In this tutorial, you will learn how to configure and use the External Secrets Operator. External Secrets Operator is a Kubernetes operator that integrates external secret management systems like AWS Secrets Manager, HashiCorp Vault, Google Secrets Manager, Azure Key Vault and many more. The operator reads information from external APIs and automatically injects the values into a Kubernetes Secret. You will be installing and configuring Vault server on an external DO Droplet.

The goal of External Secrets Operator is to synchronize secrets from external APIs into Kubernetes. ESO is a collection of custom API resources - ExternalSecret, SecretStore and ClusterSecretStore that provide a user-friendly abstraction for the external API that stores and manages the lifecycle of the secrets for you.

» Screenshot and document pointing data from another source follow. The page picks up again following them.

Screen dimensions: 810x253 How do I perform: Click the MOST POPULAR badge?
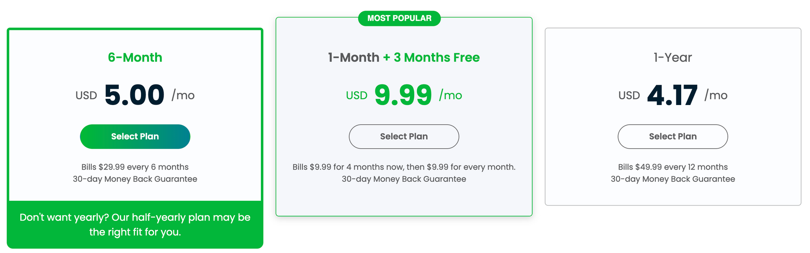coord(399,18)
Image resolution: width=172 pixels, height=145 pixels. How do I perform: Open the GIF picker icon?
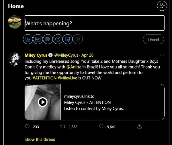[x=38, y=39]
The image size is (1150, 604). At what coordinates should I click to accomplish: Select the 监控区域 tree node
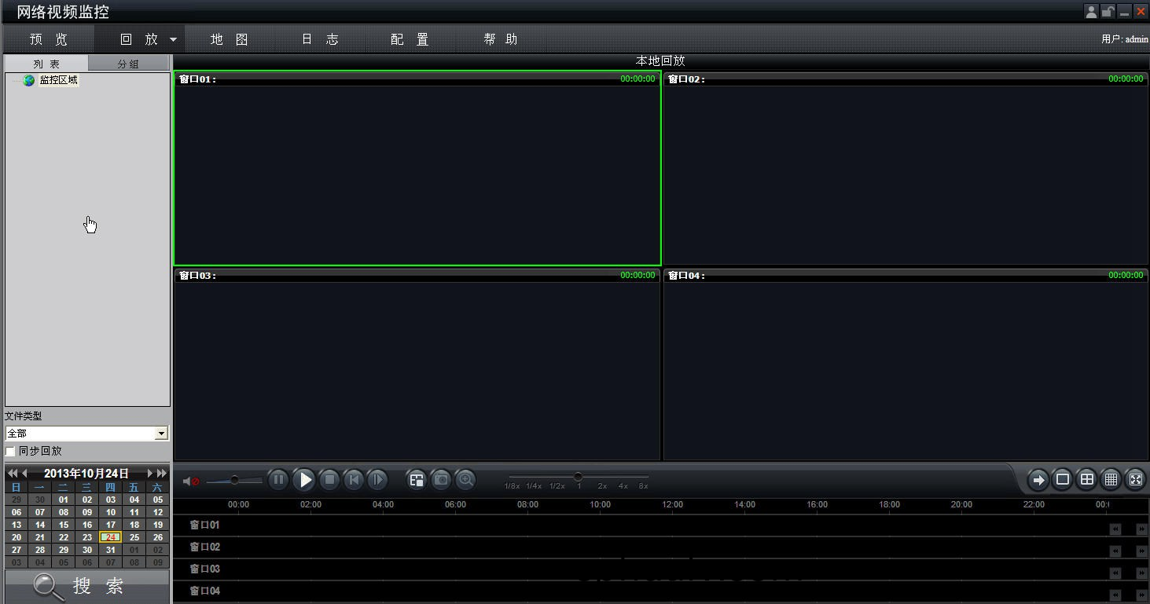(x=59, y=80)
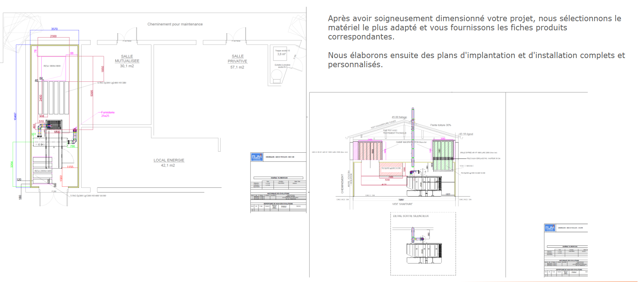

If you are using an external secrets manager to handle sensitive data then ESO if the way to go. Examples of secrets managers include HashiCorp Vault, AWS Secrets Manager, IBM Secrets Manager, Azure Key Vault, Akeyless, Google Secrets Manager, etc. To get secrets from you secrets manager into your cluster is by using the External Secrets Operator, a Kubernetes operator that enables you to integrate and read values from your external secrets management system and insert them as Secrets in your cluster. On the other hand if you are not using an external secrets manager you can use Sealed Secrets to handle sensitive data. Sealed Secrets allow for “one-way” encryption of your Kubernetes Secrets and can only be decrypted by the Sealed Secrets controller running in your target cluster. This mechanism is based on public-key encryption, a form of cryptography consisting of a public key and a private key pair. One can be used for encryption, and only the other key can be used to decrypt what was encrypted. To use Sealed Secrets, you have to deploy the controller to your target cluster and download the kubeseal CLI tool.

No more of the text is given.